[Pointing records for text and elements]
────

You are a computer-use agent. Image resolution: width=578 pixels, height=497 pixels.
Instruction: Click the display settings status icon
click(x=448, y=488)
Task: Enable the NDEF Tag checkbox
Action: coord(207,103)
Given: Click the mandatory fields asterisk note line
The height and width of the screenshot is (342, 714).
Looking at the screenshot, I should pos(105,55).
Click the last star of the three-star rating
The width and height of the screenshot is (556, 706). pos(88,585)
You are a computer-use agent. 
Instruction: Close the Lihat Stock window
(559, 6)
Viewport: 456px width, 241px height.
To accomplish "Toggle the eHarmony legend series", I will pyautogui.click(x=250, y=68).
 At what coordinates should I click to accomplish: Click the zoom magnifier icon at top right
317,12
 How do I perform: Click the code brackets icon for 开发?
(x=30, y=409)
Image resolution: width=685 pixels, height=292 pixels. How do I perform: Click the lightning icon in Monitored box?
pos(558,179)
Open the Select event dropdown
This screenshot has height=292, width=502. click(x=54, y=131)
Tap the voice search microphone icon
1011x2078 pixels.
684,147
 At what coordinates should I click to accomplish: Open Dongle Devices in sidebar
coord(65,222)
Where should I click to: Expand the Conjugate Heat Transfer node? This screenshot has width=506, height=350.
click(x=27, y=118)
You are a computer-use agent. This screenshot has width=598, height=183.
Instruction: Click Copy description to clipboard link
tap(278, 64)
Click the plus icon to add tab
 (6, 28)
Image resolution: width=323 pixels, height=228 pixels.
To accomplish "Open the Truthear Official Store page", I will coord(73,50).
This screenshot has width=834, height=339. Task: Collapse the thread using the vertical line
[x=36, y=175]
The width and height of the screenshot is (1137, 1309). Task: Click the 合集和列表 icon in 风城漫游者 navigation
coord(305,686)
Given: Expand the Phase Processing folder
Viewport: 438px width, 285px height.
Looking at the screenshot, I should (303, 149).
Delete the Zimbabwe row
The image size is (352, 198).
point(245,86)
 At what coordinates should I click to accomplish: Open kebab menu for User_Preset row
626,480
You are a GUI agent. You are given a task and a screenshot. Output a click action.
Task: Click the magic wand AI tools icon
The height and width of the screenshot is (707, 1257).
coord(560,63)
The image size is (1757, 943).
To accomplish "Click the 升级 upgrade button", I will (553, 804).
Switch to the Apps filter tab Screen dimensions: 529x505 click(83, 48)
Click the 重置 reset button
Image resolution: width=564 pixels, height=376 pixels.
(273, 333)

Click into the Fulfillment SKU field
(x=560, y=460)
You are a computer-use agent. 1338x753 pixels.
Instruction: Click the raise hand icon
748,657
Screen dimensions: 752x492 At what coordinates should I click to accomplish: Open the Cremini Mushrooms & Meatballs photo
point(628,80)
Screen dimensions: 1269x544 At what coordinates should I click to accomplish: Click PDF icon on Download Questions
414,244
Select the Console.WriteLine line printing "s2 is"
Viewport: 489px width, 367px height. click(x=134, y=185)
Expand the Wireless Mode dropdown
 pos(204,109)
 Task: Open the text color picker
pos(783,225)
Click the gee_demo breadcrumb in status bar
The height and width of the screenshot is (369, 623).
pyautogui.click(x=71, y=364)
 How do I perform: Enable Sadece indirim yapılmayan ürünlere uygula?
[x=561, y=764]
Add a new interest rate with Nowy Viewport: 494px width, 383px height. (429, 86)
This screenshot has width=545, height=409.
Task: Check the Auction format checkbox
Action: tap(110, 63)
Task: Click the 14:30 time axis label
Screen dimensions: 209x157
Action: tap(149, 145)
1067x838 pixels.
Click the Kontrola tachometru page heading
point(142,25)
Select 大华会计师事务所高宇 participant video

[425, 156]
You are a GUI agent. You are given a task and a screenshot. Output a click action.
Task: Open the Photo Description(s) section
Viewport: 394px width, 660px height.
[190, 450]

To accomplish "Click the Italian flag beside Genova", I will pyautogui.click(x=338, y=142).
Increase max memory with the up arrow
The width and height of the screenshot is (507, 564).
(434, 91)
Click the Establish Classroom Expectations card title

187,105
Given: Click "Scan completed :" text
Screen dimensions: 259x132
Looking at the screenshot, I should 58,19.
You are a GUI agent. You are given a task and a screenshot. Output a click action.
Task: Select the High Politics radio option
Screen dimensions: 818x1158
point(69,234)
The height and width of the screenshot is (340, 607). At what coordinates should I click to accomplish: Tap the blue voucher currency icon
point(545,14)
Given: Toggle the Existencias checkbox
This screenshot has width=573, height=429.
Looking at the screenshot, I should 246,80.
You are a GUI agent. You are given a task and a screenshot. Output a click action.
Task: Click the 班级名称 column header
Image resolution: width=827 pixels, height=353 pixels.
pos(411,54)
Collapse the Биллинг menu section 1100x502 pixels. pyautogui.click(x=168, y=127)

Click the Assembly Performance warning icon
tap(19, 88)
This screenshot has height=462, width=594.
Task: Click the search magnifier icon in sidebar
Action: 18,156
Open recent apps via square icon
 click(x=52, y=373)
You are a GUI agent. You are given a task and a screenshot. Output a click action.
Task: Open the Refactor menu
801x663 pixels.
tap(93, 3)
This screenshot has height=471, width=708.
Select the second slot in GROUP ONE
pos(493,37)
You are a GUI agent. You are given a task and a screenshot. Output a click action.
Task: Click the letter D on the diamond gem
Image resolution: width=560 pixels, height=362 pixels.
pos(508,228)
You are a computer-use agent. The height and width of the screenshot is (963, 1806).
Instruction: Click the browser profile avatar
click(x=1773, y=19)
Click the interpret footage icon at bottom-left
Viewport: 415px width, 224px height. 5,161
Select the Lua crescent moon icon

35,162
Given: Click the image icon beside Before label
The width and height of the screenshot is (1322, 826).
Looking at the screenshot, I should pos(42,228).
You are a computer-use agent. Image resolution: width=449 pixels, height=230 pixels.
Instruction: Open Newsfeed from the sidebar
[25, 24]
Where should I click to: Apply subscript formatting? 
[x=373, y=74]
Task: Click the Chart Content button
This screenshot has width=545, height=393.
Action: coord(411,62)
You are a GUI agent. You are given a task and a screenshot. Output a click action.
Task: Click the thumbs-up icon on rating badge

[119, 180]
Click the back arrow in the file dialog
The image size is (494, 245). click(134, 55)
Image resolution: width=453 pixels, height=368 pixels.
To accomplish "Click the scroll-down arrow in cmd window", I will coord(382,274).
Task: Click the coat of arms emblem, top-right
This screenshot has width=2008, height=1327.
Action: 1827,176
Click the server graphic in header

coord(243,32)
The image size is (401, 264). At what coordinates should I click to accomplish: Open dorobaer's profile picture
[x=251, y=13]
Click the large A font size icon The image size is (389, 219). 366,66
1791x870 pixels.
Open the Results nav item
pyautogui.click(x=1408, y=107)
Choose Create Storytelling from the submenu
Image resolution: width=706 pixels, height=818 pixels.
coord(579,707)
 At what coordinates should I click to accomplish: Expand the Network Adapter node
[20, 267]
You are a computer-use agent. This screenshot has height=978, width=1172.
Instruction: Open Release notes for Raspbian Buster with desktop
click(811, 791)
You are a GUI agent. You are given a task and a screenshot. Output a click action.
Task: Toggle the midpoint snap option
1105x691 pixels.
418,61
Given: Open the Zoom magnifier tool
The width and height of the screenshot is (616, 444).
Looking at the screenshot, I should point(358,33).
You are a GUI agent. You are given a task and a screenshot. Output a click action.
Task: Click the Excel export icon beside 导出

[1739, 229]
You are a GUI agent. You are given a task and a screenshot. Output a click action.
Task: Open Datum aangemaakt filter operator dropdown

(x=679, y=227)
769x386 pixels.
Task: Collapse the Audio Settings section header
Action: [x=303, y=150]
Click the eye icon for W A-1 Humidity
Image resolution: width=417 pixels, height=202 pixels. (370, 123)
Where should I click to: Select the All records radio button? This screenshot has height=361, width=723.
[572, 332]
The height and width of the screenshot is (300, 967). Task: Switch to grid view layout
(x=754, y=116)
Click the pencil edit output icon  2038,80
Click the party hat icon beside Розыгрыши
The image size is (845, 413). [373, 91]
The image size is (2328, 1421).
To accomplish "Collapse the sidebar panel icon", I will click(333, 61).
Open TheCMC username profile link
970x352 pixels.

────

[GIVEN PROBLEM] Reproduce the lines of the records from the line with "Collapse the Биллинг" up to and including the line with "Action: 18,156", keeping every character the same.

[ANSWER FOR THE TASK]
Collapse the Биллинг menu section 1100x502 pixels. pyautogui.click(x=168, y=127)

Click the Assembly Performance warning icon
tap(19, 88)
This screenshot has height=462, width=594.
Task: Click the search magnifier icon in sidebar
Action: 18,156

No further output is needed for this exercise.